Dataset entries »

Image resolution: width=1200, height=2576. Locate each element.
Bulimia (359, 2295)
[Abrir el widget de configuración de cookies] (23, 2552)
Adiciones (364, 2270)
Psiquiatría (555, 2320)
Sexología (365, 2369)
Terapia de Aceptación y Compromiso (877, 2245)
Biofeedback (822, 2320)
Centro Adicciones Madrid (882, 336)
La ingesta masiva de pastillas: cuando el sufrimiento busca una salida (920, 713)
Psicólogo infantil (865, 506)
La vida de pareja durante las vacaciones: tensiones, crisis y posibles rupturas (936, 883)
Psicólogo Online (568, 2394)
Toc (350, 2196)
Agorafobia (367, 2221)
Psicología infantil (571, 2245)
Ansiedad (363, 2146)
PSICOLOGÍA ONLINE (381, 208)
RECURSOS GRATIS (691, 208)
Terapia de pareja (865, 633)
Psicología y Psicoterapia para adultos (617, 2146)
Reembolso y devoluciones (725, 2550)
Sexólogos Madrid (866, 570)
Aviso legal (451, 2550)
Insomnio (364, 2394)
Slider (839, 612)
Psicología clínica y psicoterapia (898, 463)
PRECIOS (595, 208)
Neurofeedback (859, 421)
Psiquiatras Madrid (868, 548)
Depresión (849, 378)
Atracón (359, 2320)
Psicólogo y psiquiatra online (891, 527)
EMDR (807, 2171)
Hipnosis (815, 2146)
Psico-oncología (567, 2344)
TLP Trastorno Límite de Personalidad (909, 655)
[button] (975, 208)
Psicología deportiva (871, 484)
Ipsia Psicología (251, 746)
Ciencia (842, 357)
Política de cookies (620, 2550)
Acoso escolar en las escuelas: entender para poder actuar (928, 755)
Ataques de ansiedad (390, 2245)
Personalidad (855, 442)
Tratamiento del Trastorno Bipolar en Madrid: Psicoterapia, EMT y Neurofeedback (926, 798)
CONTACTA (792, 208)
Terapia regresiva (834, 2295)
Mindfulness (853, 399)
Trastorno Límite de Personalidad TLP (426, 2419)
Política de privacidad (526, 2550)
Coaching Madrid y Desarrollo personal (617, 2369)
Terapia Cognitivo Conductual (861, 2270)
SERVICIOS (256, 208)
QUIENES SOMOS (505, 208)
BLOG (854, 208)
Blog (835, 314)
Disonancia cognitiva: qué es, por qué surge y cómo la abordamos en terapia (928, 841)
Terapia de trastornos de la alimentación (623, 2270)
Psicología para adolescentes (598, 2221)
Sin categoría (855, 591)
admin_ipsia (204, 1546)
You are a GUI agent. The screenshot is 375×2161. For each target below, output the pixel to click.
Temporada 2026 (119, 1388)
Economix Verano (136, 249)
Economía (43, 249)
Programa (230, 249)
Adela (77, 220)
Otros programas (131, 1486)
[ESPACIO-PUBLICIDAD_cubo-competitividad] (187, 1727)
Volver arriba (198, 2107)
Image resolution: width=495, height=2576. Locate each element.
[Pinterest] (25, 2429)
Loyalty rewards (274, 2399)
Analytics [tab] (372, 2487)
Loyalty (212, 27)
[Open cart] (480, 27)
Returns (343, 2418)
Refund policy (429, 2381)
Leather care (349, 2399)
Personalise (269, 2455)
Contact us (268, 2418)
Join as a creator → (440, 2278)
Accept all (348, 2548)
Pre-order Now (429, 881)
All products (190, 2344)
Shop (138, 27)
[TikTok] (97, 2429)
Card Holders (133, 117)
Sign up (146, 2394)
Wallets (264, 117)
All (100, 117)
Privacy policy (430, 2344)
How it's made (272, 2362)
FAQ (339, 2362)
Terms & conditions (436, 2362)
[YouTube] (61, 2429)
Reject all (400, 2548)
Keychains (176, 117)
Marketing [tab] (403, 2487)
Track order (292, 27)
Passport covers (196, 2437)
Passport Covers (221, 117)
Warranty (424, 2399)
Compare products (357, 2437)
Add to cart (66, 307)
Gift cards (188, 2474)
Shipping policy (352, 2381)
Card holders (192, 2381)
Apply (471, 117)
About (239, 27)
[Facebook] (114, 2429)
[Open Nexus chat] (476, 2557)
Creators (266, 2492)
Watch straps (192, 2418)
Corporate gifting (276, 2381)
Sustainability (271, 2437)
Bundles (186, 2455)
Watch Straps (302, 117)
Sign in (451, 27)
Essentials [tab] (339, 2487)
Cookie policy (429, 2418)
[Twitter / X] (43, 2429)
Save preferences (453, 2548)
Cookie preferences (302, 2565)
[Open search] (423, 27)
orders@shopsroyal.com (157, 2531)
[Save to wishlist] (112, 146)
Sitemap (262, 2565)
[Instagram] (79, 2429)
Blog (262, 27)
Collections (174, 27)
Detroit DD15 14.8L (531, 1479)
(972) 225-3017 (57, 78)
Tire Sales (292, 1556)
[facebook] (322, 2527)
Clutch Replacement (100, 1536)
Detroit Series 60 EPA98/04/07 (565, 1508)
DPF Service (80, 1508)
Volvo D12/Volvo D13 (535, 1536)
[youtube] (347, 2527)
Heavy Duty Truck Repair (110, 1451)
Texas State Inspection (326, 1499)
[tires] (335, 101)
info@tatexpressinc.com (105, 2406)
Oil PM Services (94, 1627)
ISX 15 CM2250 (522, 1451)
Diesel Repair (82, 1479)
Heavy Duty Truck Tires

TASK DESCRIPTION »
Among the entries above, some lines may hold the string "Psicólogo". State how many, and give nothing but the number.

REPLY TO THE EXERCISE »
3